Shred the sweet potato using either the shredding blade of a food processor or box grater. You will not need to peel them. Place in a medium bowl with the eggs and cumin. Stir thoroughly.
Heat a medium skillet (cast iron works great) over medium heat with 2 tablespoons of coconut oil until it shimmers.
Place a heaping 1/4 cup of sweet potato in a mound on the pan and flatten into a patty using a large spoon. Use the spoon to push in any stray edge pieces or they will overcook. Once the bottom begins to brown and it holds together when lifting with a spatula, flip over gently and brown the other side.
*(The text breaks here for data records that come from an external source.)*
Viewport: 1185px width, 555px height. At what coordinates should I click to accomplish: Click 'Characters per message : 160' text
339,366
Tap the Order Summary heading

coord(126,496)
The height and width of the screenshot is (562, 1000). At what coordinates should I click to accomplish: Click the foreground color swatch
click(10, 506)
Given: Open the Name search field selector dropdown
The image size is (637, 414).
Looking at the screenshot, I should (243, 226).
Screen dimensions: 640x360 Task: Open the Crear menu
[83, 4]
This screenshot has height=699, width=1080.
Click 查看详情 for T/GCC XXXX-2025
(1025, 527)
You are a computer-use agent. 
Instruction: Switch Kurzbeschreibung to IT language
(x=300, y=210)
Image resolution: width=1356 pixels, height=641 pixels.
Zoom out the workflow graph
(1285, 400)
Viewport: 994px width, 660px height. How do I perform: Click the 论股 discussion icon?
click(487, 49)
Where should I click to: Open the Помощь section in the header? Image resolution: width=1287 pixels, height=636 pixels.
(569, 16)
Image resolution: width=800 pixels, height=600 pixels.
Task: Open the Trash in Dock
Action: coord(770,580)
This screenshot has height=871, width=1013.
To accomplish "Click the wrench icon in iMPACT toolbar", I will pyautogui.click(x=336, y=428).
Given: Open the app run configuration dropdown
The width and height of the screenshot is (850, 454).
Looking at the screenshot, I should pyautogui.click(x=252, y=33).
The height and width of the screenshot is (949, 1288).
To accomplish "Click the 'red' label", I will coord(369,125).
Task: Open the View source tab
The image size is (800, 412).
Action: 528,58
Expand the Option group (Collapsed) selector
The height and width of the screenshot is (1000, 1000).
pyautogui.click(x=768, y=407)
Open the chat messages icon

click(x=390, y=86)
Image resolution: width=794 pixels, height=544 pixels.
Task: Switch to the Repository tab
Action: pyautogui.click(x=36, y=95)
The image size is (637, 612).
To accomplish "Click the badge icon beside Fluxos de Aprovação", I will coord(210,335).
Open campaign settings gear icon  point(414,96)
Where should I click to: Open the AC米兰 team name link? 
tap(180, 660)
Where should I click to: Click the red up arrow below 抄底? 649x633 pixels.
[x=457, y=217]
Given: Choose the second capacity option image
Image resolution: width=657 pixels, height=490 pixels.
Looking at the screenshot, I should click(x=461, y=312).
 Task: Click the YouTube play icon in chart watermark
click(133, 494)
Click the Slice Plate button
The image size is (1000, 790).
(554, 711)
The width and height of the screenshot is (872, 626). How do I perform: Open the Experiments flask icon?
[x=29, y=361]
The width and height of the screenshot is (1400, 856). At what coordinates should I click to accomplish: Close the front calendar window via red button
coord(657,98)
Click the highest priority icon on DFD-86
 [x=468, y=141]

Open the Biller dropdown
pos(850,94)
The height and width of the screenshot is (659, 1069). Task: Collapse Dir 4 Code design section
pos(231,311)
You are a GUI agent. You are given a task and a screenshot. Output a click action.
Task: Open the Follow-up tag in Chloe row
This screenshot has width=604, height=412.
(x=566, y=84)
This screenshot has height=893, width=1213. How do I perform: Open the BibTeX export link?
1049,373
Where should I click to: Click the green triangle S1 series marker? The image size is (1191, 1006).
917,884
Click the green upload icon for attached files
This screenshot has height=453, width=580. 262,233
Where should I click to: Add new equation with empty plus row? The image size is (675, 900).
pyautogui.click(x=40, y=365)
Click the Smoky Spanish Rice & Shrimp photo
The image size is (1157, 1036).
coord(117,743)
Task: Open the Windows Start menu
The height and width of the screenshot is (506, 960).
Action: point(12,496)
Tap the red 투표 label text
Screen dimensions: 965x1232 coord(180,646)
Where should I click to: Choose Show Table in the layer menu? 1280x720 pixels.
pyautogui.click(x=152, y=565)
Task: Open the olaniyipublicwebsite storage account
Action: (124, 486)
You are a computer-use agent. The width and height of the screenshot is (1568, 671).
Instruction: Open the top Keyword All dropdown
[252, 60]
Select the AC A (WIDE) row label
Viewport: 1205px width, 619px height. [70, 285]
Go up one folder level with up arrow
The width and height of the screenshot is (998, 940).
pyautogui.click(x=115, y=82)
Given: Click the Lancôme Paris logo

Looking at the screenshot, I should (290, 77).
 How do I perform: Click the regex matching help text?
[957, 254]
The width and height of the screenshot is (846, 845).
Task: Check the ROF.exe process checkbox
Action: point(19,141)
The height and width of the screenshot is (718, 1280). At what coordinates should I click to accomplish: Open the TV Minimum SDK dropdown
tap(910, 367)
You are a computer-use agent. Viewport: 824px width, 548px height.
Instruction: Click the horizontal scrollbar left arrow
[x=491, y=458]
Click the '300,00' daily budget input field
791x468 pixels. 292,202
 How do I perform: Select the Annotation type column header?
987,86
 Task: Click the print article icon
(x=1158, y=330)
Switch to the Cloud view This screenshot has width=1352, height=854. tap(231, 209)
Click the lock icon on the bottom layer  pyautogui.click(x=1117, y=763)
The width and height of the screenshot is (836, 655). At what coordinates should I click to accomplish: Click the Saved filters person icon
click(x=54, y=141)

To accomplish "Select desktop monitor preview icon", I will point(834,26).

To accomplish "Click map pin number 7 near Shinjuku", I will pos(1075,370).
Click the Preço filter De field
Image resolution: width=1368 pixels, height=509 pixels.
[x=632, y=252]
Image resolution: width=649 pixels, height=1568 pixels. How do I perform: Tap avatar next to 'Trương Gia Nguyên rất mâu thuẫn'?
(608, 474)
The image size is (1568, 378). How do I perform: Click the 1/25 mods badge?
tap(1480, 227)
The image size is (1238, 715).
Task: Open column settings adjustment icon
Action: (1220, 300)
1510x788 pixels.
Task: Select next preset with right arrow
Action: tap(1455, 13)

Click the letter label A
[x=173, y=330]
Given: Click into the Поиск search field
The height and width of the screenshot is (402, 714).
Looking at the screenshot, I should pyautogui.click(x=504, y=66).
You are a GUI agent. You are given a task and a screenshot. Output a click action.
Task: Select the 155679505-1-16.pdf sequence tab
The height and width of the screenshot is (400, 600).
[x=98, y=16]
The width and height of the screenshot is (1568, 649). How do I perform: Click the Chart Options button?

You will probably have to cook the sweet potato patties in two batches. If necessary, add additional oil before adding the second batch. You should be able to make 8 patties.
While the sweet potatoes are cooking, you can add the mayonnaise, lime juice, and half an avocado to a small bowl. Mash the avocado with a fork until smooth. Taste and add salt and pepper to taste. Save the other half of the avocado for topping your burger.
Sprinkle both sides of the ground beef patties with a sprinkle of salt and pepper and place in the hot pan. Cook until desired doneness is achieved.
Top one sweet potato 'bun' with a burger, avocado lime mayo, additional avocado slices, and the other 'bun'.